Wellness programs differ from preventive services, such as vaccines and screenings. Preventive services can help you avoid certain diseases and catch others in their early stages. Wellness programs can help you adopt a healthy lifestyle. See Preventive Services: Coverage and Costs in this issue.
According to a 2019 Kaiser Family Foundation report, more than half of small firms and 84 percent of larger firms offer health and wellness programs to their employees. To learn more about the wellness benefits you have access to, contact your employer or insurance plan.
Benefits of Wellness Programs
Wellness programs are designed to cut healthcare costs for both workers and employers. Consumers may gain from wellness programs by lowering their risks for getting sick by losing weight or stopping smoking. Being sick less often could lead to lower out-of-pocket medical costs for consumers. Also, taking part in wellness programs may lower health insurance premiums for consumers. Wellness programs may also boost employees’ moods. Employers may gain from wellness programs because the programs can lead to fewer employee sick days and increased productivity while at the office.
Different Types of Wellness Programs
There are two types of wellness programs: participatory and health-contingent. Participatory wellness programs are typically open to anyone who would like to take part in them. Some of these programs don’t offer rewards. Others do, but don’t set rules for collecting an award based on reaching specific health goals. It’s up to your employer or health insurance issuer to choose to reimburse or reward you for taking part. Examples include joining a gym at a cheaper price or taking part in diagnostic testing for a reward.
By contrast, health-contingent wellness programs reward people for achieving outcomes related to personal health status. There are two types of health-contingent programs: activity-only and outcome-based. Activity-only programs typically offer rewards for completing a health-related activity. Examples of activities might be exercising more or following a diet program. Outcome-based programs offer rewards for achieving defined health outcomes, such as becoming tobacco-free or losing weight.
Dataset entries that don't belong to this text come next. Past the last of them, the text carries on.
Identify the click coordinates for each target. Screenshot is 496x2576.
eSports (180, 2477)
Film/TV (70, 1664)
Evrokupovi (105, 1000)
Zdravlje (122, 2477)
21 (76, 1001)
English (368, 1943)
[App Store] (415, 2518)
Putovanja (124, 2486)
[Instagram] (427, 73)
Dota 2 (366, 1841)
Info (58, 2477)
How to Join a Wellness Program
There are many ways to join a wellness program. You can join a wellness program through your employer. You can do that as part of your group health plan or as a free-standing benefit. If you’re joining one through your employer, information on what’s offered can be found in your employee benefits package. You can also join a wellness program through your individual health insurance plan. Contact your health insurance company to find out which wellness programs and benefits your health plan offers. If you’re out of work or not insured, you can gain access to a wellness program by enrolling in insurance. There are different ways to buy insurance. You can buy insurance coverage directly from an insurer. Or you can buy it through the Health Insurance Marketplace (or Exchange). See our article on the Affordable Care Act.
Medicare and Medicaid don’t offer wellness programs in the same way as private health insurance. Original Medicare, a government health plan for seniors 65 and older, doesn’t cover gym memberships or fitness programs. But you may be able to access these services through the extra coverage offered by Medicare Advantage plans and other Medicare health plans. You can call your additional Medicare health plan to see if it covers gym memberships or fitness programs. Traditional wellness programs are not covered by Medicaid.